> **Your assignment**: Everything from the line containing "Given: Go to the previous date" through the last line of the entries needs to be repeated exactly. Pictures must be left out.

> **Records to process**:
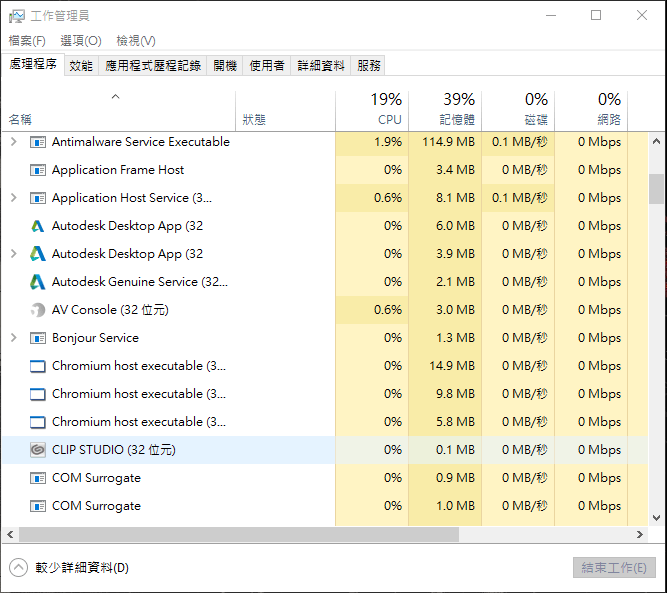Expand the Antimalware Service Executable group
Screen dimensions: 667x593
[13, 142]
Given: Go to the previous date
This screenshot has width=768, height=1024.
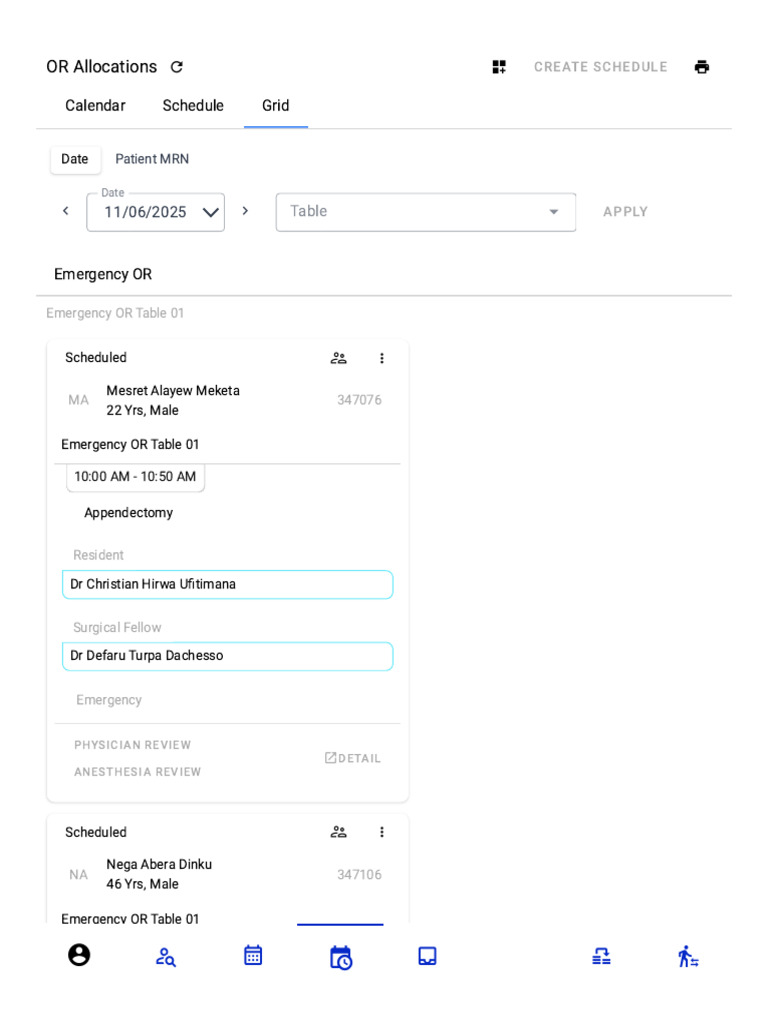Looking at the screenshot, I should point(66,211).
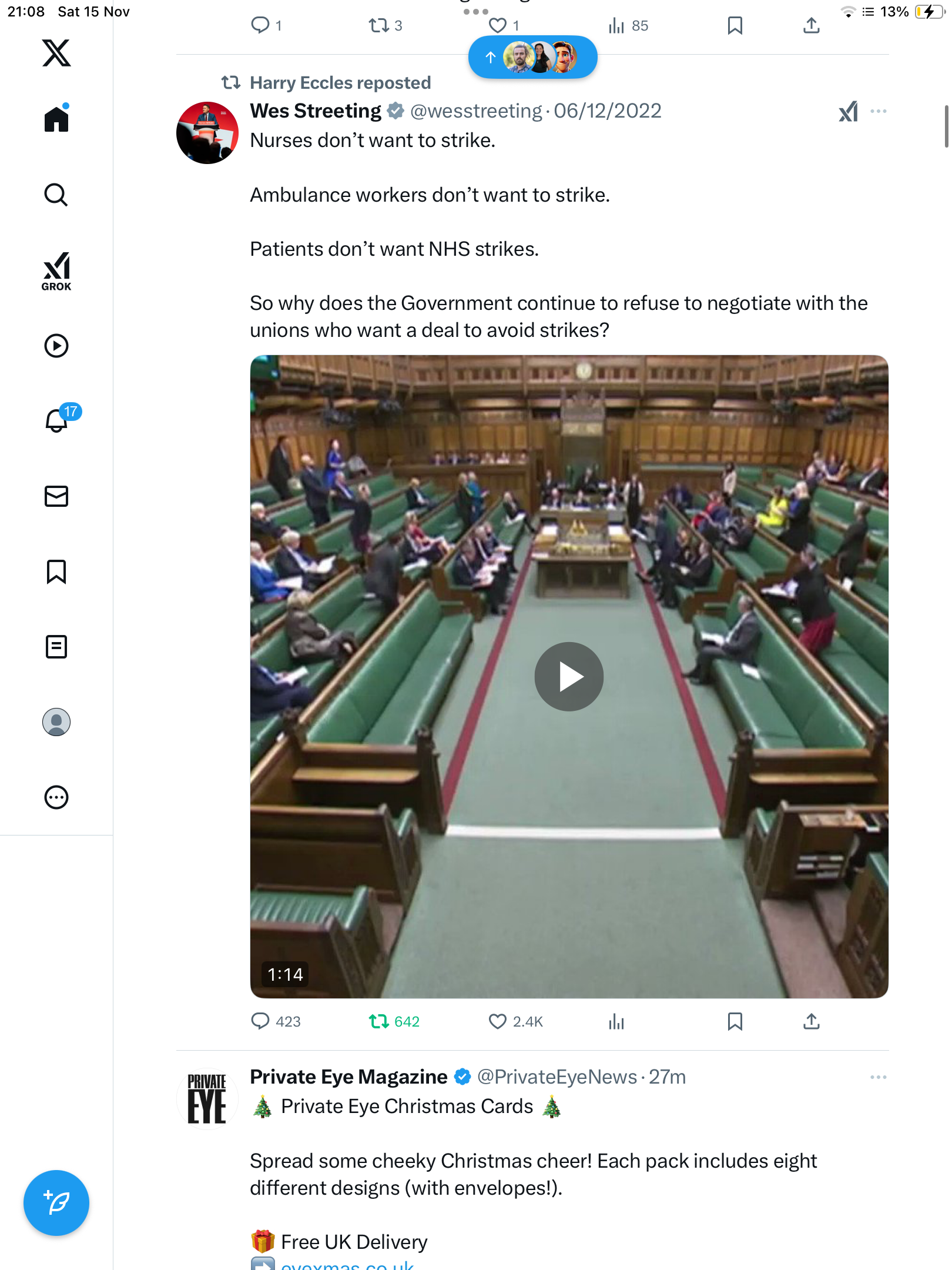The image size is (952, 1270).
Task: Open the Video tab in sidebar
Action: tap(56, 346)

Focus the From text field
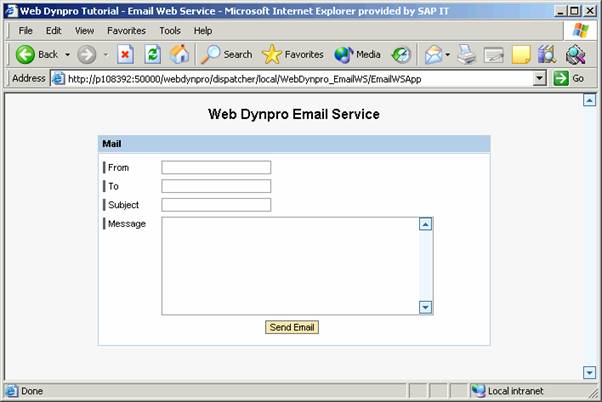point(216,167)
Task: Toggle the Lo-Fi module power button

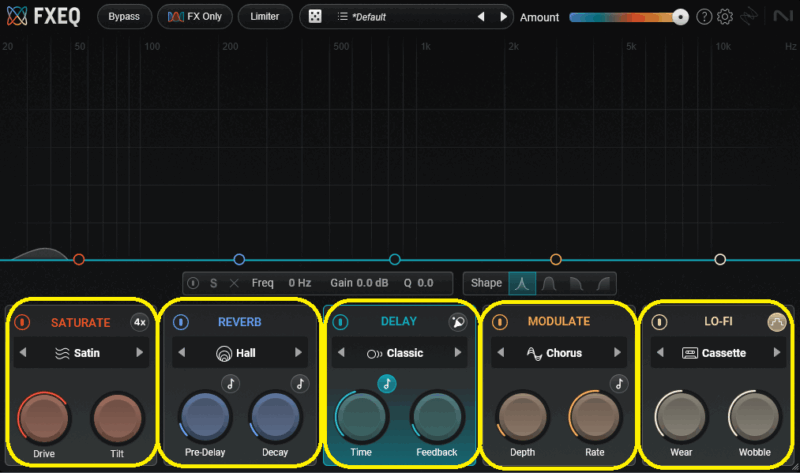Action: click(x=659, y=322)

> **Written answer**:
Given: Go to the previous date
This screenshot has width=768, height=1024.
Looking at the screenshot, I should point(66,211).
The image size is (952, 1270).
Task: Open the Video tab in sidebar
Action: tap(56, 346)

Focus the From text field
point(216,167)
Task: Toggle the Lo-Fi module power button

Action: click(x=659, y=322)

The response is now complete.